The Business Class cabin is laid out in a 1 + 2 + 1 configuration, so that every passenger has direct access to the aisle.
When I made the booking for this trip, only aisle seats were available – which are the B and J seats on even numbered rows and the D and G seats on uneven numbered rows. Before the flight, I was concerned that I might feel a bit exposed, especially with the seat extended into a bed. But turned out not to be an issue. First of all, the seats are staggered, with the seat on the other side of the aisle slightly further back to give you a bit more privacy. Secondly, the shell of the seat curves around the side of the seat, so that when you extend the seat into a bed, you’re partly shielded from the aisle.
CREW & SERIVCE
A pillow, a blanket, a thin mattress, the amenity kit, earphones and the menus are already at my seat when I arrive. Soon after, I am brought a lightly scented hot towel and my choice of drink.
The amenity kit is by FURLA and comes with the usual complement of items for which I have no use, except perhaps for the ear plugs and eye shades. In addition, and I think Thai Airways deserve some serious brownie points for this, they also provide slippers in Business Class.
The meal service begins with a drinks round. I have a Coke Zero, which is served with a bowl of mixed nuts.
Thai Airways offers Western and Thai menus. For both menus there are two options for the main dish. Although strangely enough though, there are no vegetarian options. I decide to go with the Thai menu.
The first course is smoked salmon in a yuzu ponsu dressing, with avocado and crème fraîche. The starter is identical for both menus and is really very tasty, with the avocado blending nicely with the salty smoked salmon.
The main course consists of a range of dishes:
- a green pork curry
- steamed rice with pak choi
- a clear soup with shitake mushrooms and a cucumber filled with minced pork
- a small bowl with a spicy chili sauce
These dishes are also very good. The curry is flavourful and spicy and actually tastes like authentic Thai food.
After the hot meal comes the cheese course, which is served with grapes, dried fruit and crackers.
And then finally, for dessert, I have the taro in coconut milk, which is just weird and rather bland.
A few hours after the first meal service, I start to feel peckish again. So I order the noodle soup from the menu.
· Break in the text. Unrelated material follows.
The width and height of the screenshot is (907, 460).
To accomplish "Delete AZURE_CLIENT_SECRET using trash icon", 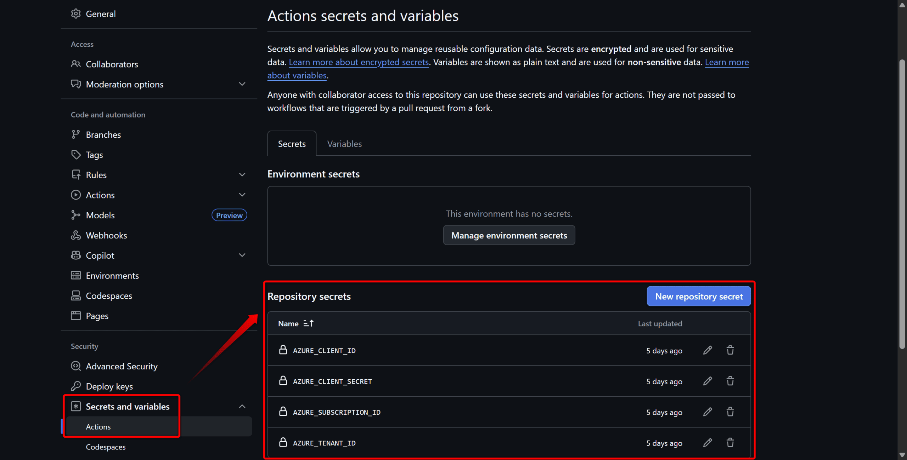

Now this dish has some serious umpf – God it’s spicy! The noodles are served with boiled egg, crispy onion flakes and bits of minced pork.
The second service starts just over two hours out of Bangkok. A flight attendant brings me a hot towel and takes my order for a coffee and orange juice.
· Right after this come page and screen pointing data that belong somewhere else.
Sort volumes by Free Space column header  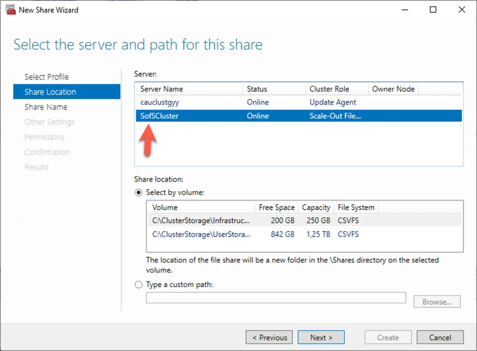[x=277, y=208]
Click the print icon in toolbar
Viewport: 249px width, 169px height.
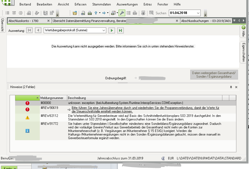coord(89,13)
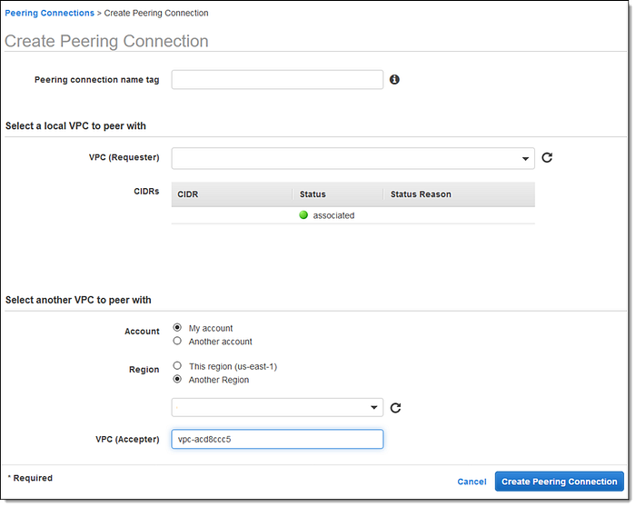Open the VPC (Requester) dropdown
Image resolution: width=636 pixels, height=507 pixels.
353,159
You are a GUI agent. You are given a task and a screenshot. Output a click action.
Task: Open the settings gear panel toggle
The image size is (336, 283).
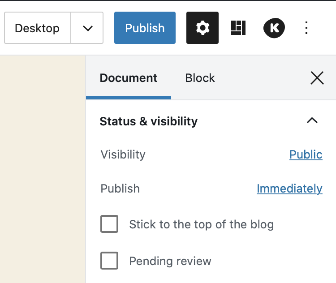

Shortly after, the tray is delivered. I’m quite surprised by how extensive this second service is. The tray contains
- a bowl of fruit,
- a yoghurt with müsli,
- a bowl with bread and pastries and
- the hot meal – which consists of a large portion of scrambled eggs, a pork sausage, bacon and cherry tomatoes.
We land at 05h10 local time. I don’t think I’ve ever seen Bangkok airport looking so deserted and quiet. Eventually, our aircraft comes to a standstill on a remote stand. But unfortunately it’s still too dark for me to be able to take any decent pictures.
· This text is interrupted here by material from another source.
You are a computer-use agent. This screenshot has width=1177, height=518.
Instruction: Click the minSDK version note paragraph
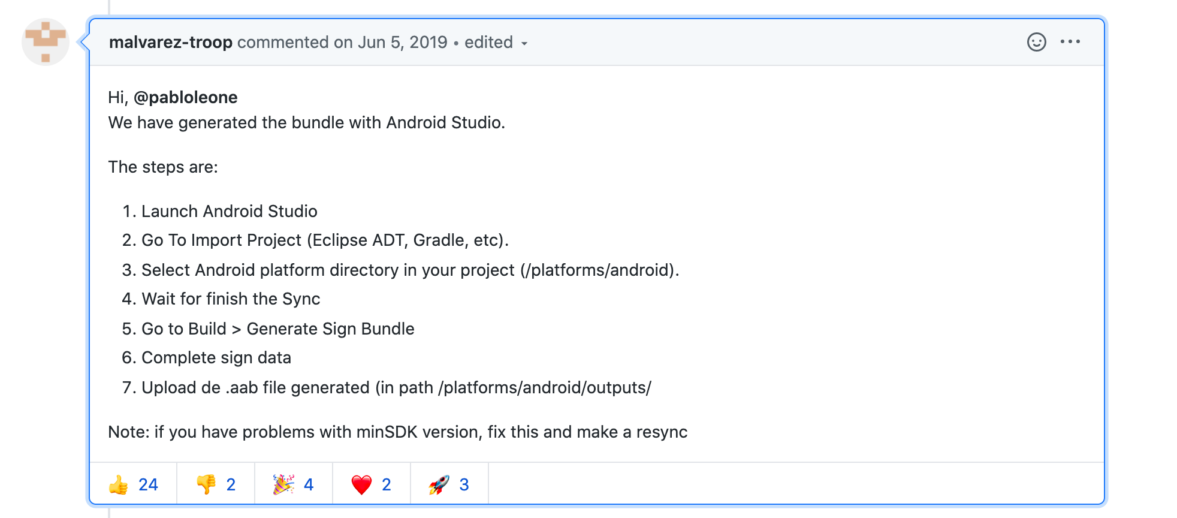397,432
The bus spits us out at international arrivals, which is located more or less in the middle of the D concourse. From here I head two floors up to security and then from there to the Thai Airways Business Class lounge. I now have slightly more than one hour to make my connection. The transfer in Bangkok is fairly painless, but it’s not very well signposted.
Thai Airways provided a solid product on this flight. The seat was comfortable, the crew were friendly and attentive and the food was actually very good. All in all though, I don’t think that my flight in Thai Airways Business Class on this flight was anything outstanding. I wouldn’t go out of my way to fly with them again but I certainly wouldn’t avoid them either. I just don’t think they can keep up with the likes of Cathay Pacific or Qatar Airways, both of which, in my view, clearly have a superior product in terms of hardware and software.